SUPPLIED TEXT Block Start

Kathie G Short
People coming to AA usually have preconceptions of the Twelve Step Program and when first introduced to reading the Big Book the word \"God\" appears causing a positive or negative reaction. Some find comfort but in general many feel they have been abandoned by God, punished by God or have no belief in A God. Alcoholics Anonymous has a Twelve Step Program that is open to all, with the solid belief that each person finds their Higher Power or God of their understanding.
There is no judgement of anyone's beliefs but encouragement and love by the fellowship of the program. We learn \"We can't do it alone\" and learn to live life \"One Day At a Time\" through the principals of the Twelve Steps, Twelve Traditions and Twelve Concepts using fellowship, meditation, daily self care and multiple pathways of recovery. The beautiful spiritual experience that develops brings peace and serenity so necessary for continued recovery.
Kathie was born in Waterloo, Iowa and moved to the Gulf Coast when she was twelve and her father accepted a position at Tulane University.
She has a degree in accounting, is a licensed all breed dog judge for the United Kennel Club, past District Governor for Rotary International, has worked in the medical field for over twenty three years and is a CCAR Recovery Coach and trainer. She found her ""fit"" in life when she began her recovery in 2010. Her passion is working with people in recovery and giving back what she has been been so freely given.

SUPPLIED TEXT Block End
DATA UNDER STUDY Block Start

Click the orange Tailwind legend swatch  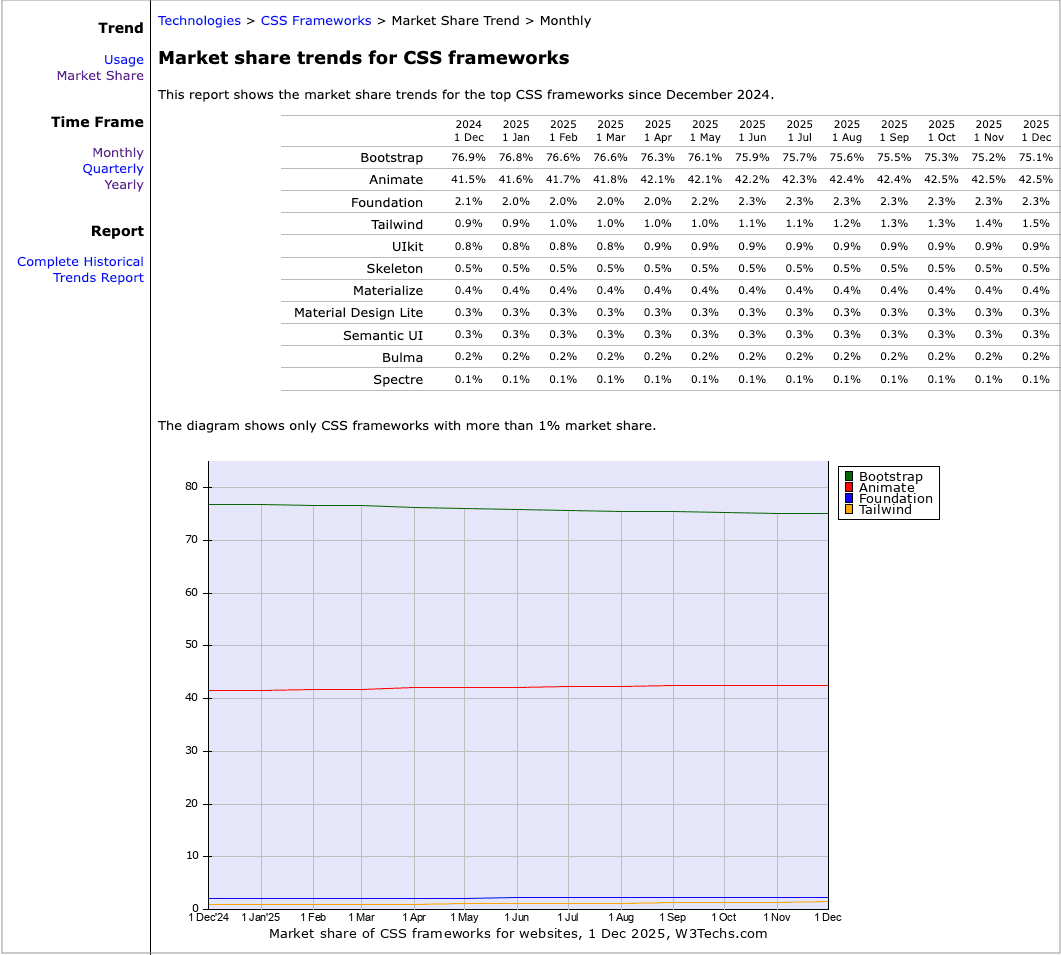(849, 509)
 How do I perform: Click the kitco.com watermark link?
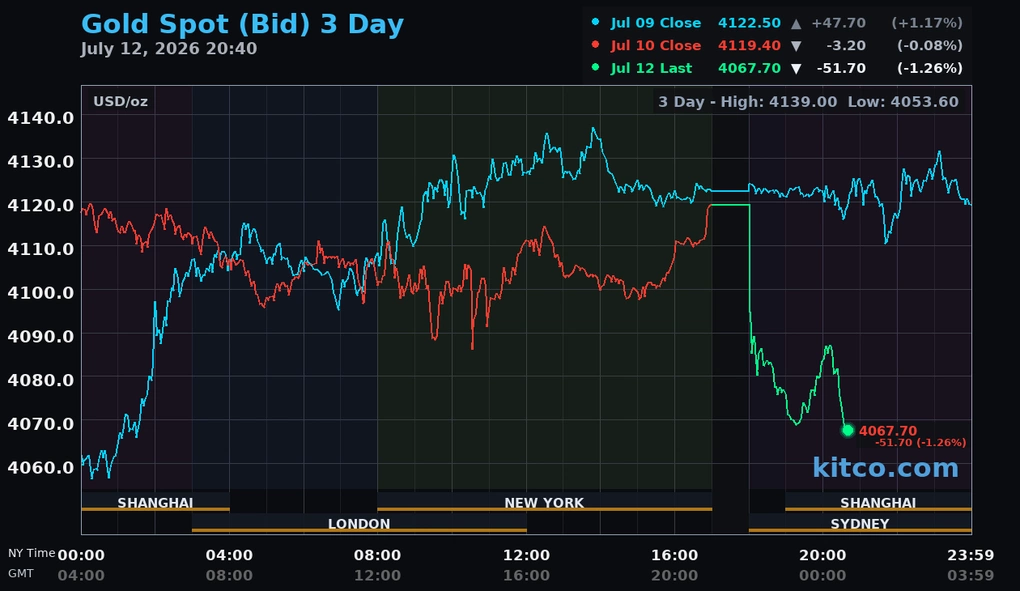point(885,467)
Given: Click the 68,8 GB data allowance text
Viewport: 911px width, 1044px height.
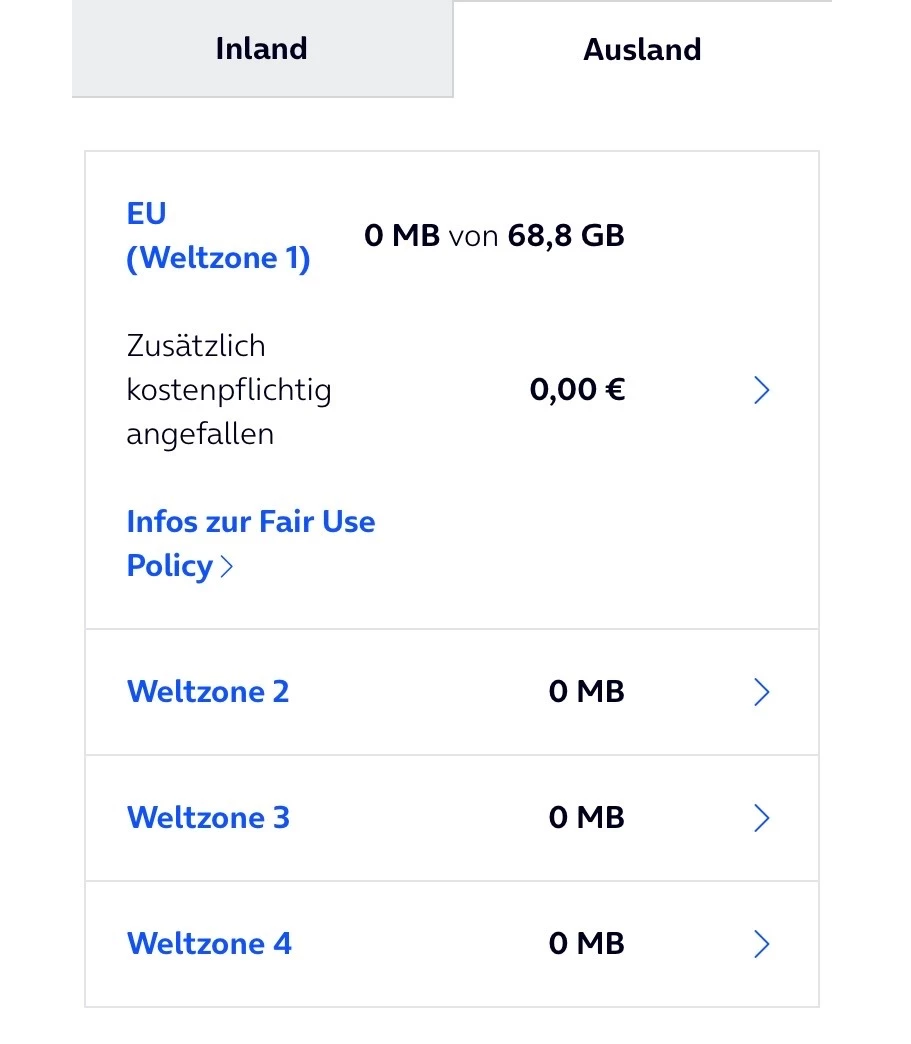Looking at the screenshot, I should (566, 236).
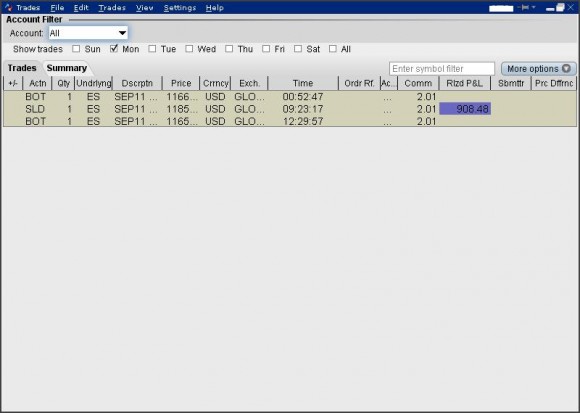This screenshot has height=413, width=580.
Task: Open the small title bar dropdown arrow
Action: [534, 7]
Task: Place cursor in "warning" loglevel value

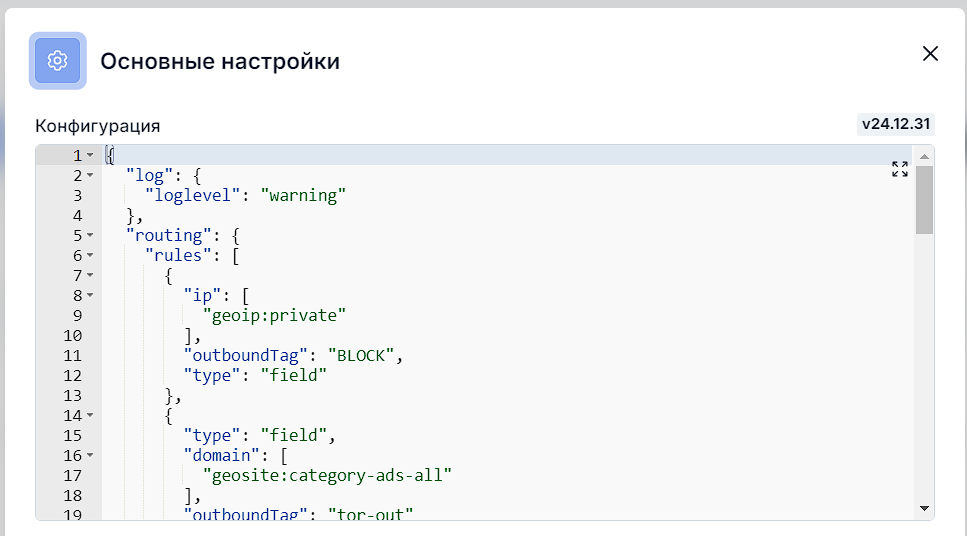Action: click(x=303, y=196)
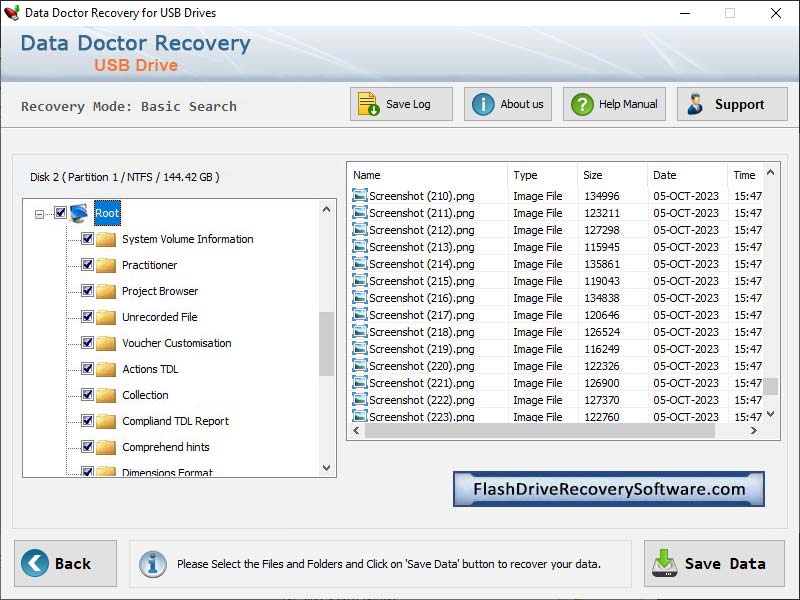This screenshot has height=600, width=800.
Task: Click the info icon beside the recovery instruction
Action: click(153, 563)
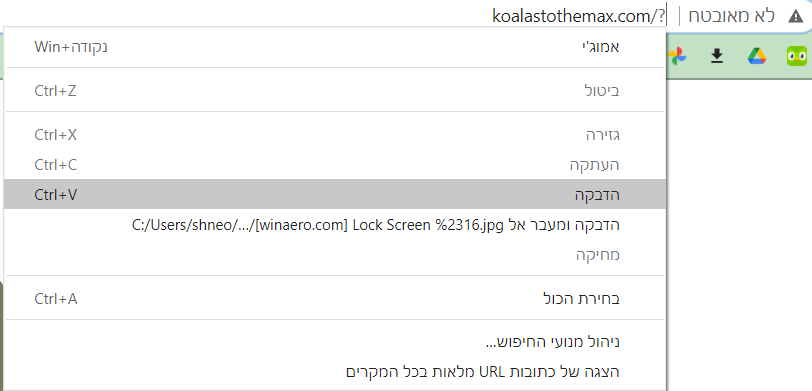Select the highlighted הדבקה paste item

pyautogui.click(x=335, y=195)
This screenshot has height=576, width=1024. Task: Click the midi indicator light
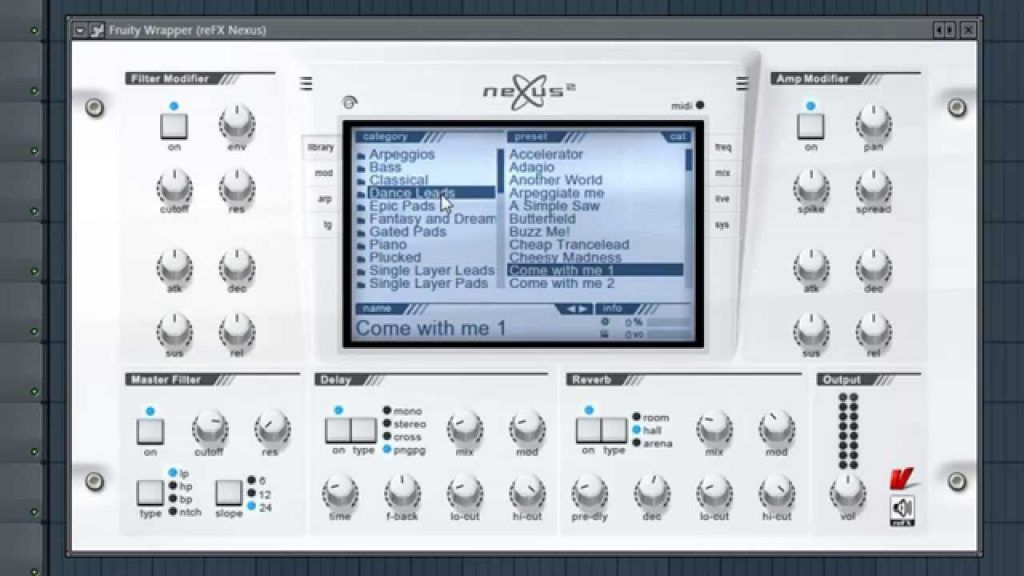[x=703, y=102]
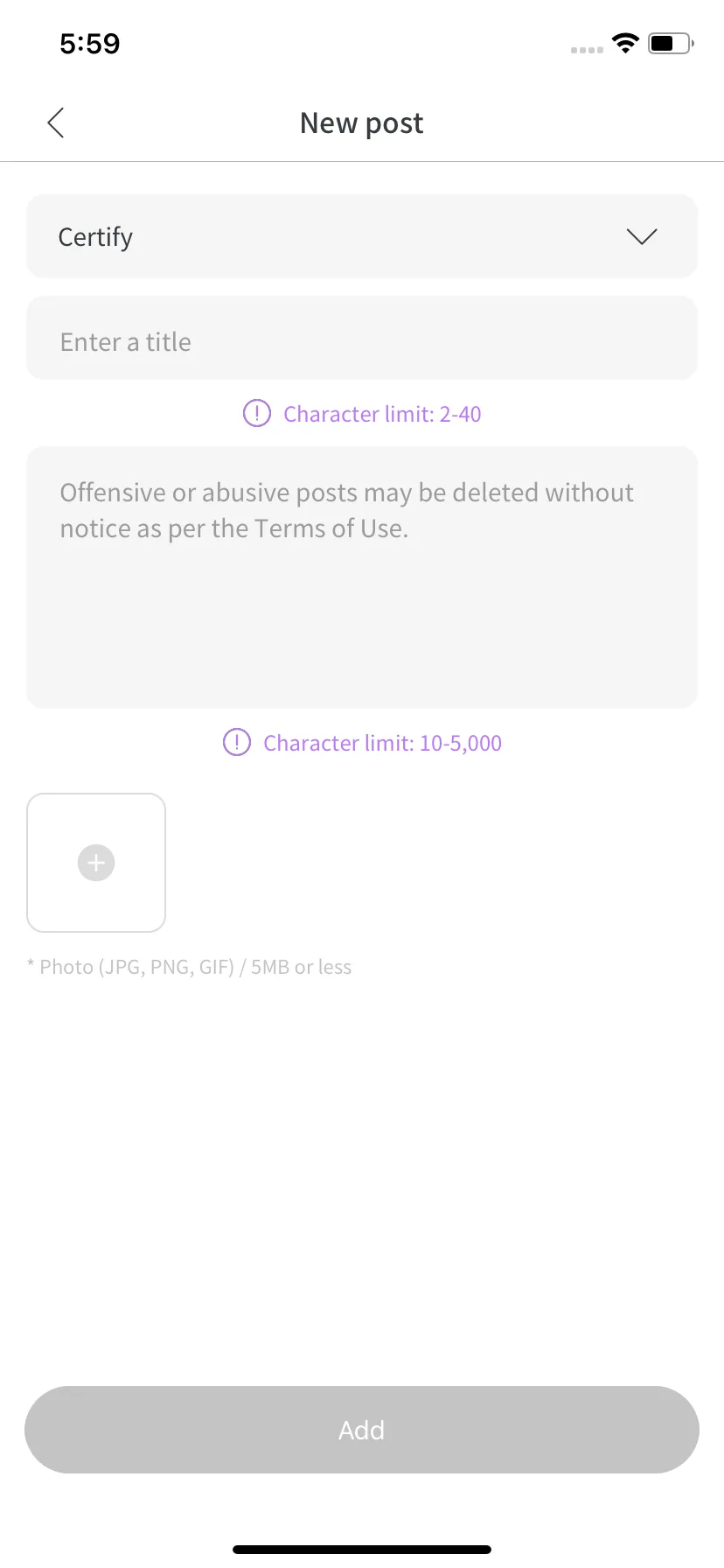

DATA UNDER STUDY Block End

■ **PROBLEM STATEMENT**: Translate this sentence from the text about Kathie G Short into Spanish: "Kathie was born in Waterloo, Iowa and moved to the Gulf Coast when she was twelve and her father accepted a position at Tulane University." Rely only on the text about Kathie G Short.

■ **EXERCISE SOLUTION**: Kathie nació en Waterloo, Iowa, y se mudó a la Costa del Golfo cuando tenía doce años y su padre aceptó un puesto en la Universidad Tulane.